CSC 458 Data Mining & Spring 2024, ZeroR for Classification

CSC 458 - Data Mining & Predictive Analytics I, Spring 2024.
Confusion Matrix Confusion for ZeroR Confusion Matrices.

In the February 7 class all of us including the instructor were confused why ZeroR on 5 equal-size classes
(2001 instances each) would distributed predictions across more than one class. Documentation says that
ZeroR selects the mean of the target attribute values for (numeric target) regression and the statistical mode for classification. There is no unique mode when two or more categories tie for biggest class.

I figured it out after class by playing with Weka. Docs and on-line docs were useless.

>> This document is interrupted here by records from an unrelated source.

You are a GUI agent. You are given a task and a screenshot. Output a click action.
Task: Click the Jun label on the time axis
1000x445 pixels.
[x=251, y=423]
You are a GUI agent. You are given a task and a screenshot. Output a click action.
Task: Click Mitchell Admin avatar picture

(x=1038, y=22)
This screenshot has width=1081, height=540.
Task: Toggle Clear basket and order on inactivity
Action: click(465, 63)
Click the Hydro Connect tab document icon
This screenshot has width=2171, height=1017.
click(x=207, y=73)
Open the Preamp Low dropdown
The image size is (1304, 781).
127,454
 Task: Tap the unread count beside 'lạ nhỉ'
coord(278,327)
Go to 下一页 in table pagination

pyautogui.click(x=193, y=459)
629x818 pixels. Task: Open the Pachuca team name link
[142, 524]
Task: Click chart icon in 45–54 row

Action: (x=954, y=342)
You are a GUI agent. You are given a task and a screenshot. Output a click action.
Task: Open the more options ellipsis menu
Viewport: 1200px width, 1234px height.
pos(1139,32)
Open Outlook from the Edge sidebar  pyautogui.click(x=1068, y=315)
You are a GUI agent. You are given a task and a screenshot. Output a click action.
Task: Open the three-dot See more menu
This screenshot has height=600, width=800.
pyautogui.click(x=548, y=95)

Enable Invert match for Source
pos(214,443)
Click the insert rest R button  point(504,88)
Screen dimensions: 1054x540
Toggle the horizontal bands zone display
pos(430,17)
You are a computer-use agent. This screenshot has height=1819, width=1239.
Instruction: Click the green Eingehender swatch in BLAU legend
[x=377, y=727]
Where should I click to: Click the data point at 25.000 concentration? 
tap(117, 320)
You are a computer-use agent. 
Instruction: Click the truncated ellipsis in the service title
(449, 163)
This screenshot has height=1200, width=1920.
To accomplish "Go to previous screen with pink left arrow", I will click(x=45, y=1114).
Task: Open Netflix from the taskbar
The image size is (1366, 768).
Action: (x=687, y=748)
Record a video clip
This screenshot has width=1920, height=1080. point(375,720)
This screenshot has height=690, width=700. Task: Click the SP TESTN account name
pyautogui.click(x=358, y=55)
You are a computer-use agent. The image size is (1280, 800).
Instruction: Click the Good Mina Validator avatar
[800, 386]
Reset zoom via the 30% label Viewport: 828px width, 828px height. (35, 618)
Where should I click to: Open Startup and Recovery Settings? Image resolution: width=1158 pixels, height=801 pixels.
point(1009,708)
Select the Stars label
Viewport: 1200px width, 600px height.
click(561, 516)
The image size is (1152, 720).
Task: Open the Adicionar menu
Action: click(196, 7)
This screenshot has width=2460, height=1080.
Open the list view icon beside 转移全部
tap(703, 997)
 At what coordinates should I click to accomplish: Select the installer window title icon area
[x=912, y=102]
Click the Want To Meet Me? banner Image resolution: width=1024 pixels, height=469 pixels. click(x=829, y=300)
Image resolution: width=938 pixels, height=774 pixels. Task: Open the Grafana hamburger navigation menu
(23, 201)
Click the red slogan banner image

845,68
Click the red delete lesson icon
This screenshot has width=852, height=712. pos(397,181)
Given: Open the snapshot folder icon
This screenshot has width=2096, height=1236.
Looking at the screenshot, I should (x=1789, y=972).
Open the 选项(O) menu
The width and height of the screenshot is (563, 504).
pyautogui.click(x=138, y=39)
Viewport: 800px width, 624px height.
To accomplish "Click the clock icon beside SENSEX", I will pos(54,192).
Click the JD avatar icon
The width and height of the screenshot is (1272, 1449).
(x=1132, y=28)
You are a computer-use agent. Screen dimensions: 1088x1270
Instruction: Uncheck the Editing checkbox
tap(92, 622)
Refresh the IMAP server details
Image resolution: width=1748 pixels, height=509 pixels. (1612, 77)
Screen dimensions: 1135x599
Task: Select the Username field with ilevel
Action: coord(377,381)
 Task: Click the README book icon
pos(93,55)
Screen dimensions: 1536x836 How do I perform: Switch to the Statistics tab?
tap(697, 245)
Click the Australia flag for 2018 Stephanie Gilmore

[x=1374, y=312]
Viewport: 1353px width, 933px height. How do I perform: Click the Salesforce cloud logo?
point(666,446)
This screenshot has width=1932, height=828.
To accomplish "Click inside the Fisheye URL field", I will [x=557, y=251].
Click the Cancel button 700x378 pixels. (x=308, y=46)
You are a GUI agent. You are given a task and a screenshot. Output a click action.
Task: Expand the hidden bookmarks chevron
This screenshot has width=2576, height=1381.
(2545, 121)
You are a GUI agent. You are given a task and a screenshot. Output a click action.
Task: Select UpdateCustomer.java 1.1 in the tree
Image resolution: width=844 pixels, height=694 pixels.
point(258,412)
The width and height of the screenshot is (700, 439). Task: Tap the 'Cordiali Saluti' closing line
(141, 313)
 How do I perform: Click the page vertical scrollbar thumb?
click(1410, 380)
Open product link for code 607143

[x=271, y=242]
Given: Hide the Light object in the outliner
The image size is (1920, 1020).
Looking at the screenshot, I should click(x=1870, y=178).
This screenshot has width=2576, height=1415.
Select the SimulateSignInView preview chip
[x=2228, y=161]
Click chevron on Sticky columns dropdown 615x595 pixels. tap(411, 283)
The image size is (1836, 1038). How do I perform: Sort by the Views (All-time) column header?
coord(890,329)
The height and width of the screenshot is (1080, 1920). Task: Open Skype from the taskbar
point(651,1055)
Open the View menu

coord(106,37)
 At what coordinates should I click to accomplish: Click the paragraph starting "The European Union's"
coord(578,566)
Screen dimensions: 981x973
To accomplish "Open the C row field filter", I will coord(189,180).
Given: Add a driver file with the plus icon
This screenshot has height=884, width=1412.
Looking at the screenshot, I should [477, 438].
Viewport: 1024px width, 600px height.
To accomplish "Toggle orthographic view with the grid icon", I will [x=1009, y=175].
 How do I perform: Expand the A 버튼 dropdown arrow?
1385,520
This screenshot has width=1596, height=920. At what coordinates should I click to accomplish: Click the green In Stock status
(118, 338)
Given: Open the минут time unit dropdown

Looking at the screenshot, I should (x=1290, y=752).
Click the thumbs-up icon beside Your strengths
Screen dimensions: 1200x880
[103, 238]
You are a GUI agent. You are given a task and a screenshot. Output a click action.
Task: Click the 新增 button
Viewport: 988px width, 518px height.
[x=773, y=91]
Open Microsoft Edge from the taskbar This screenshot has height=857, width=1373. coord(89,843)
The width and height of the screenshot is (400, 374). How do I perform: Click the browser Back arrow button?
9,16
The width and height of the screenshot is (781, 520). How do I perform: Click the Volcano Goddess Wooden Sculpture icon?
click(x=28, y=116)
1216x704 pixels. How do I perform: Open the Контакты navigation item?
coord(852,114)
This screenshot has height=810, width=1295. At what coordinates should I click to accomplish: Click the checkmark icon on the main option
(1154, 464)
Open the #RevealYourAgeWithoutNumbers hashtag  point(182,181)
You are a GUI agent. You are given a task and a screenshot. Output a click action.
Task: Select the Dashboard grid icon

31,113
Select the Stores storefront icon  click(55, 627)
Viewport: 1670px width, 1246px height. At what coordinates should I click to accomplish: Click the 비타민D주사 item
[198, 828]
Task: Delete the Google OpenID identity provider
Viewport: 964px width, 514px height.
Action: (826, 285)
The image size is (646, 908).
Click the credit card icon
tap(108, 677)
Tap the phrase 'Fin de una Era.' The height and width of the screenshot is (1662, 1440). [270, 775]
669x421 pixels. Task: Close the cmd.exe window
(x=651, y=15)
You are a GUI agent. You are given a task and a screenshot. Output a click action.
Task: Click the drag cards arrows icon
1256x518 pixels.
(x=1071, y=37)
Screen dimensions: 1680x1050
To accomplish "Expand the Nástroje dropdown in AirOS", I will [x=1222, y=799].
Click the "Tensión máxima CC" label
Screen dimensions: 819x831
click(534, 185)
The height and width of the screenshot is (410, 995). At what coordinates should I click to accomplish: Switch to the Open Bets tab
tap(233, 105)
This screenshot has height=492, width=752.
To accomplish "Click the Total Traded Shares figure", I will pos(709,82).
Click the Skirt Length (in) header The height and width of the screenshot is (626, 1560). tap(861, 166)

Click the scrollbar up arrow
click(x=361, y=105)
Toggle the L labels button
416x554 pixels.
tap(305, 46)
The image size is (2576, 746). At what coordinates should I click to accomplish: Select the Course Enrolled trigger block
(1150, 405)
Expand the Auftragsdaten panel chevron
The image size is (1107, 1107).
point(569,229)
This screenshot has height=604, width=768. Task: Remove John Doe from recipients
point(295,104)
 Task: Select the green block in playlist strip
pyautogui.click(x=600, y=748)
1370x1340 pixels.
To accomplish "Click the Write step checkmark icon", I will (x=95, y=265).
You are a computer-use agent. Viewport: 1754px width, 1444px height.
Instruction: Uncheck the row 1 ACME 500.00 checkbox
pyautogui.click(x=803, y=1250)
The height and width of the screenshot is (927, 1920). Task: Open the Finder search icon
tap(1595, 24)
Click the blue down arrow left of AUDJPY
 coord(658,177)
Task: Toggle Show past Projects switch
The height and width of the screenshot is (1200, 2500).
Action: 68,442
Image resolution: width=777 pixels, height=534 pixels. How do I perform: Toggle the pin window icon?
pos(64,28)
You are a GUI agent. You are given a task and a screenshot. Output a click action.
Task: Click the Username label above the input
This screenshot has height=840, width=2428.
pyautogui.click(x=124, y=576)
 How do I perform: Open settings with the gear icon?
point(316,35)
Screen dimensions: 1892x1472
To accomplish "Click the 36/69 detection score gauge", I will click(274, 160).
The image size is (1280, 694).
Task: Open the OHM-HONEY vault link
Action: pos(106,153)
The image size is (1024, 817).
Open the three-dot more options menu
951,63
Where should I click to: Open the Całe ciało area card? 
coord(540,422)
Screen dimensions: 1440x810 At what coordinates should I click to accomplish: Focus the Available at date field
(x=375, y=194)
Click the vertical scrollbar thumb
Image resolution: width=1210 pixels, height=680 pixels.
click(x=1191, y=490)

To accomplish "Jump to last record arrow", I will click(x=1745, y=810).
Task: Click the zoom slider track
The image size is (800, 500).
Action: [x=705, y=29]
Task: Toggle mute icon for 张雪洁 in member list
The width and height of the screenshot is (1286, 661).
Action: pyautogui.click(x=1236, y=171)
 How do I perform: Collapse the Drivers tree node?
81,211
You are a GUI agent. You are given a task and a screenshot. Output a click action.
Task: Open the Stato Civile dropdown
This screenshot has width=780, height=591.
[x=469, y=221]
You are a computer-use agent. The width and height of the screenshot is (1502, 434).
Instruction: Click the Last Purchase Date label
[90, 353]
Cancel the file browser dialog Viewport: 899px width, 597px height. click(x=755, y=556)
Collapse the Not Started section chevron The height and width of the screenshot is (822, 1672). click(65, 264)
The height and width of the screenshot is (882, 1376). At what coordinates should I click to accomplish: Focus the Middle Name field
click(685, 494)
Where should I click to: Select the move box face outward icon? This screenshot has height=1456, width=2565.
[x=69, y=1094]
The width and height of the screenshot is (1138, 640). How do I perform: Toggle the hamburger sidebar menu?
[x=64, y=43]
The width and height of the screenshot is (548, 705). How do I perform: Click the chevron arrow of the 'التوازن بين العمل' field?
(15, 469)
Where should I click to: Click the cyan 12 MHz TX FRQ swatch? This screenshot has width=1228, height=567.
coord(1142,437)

A Confusing ZeroR Confusion Matrix for 10-fold Cross-validation

It has to do with 10-fold cross validation. In 10-fold cross-validation Weka takes 9/10^ths
of the instances randomly for training and 1/10^th for testing. It does this 10 times with different
instances used for testing each round. It then adds an extra round of training and testing on
the entire dataset (see slides 23-27 of textbook's author on cross-validation).

There are 10,005/10 = 1000 or 1001 testing instances per round. On one of those rounds,
ZeroR classified 1001 as sawOsc in the above confusion matrix. In the other 9 rounds, ZeroR
classified them as PulseOsc. The rounds are statistically independent from each other, which
is why the tie-for-mode becomes random selection for a bin each round. There is possibly
some statistical bias in ZeroR that acounts for piling up in PulseOsc, but that piling up is
possible with a randomly selected bin on each round.

The remaining illustrations show other N-fold cross-validation runs of ZeroR.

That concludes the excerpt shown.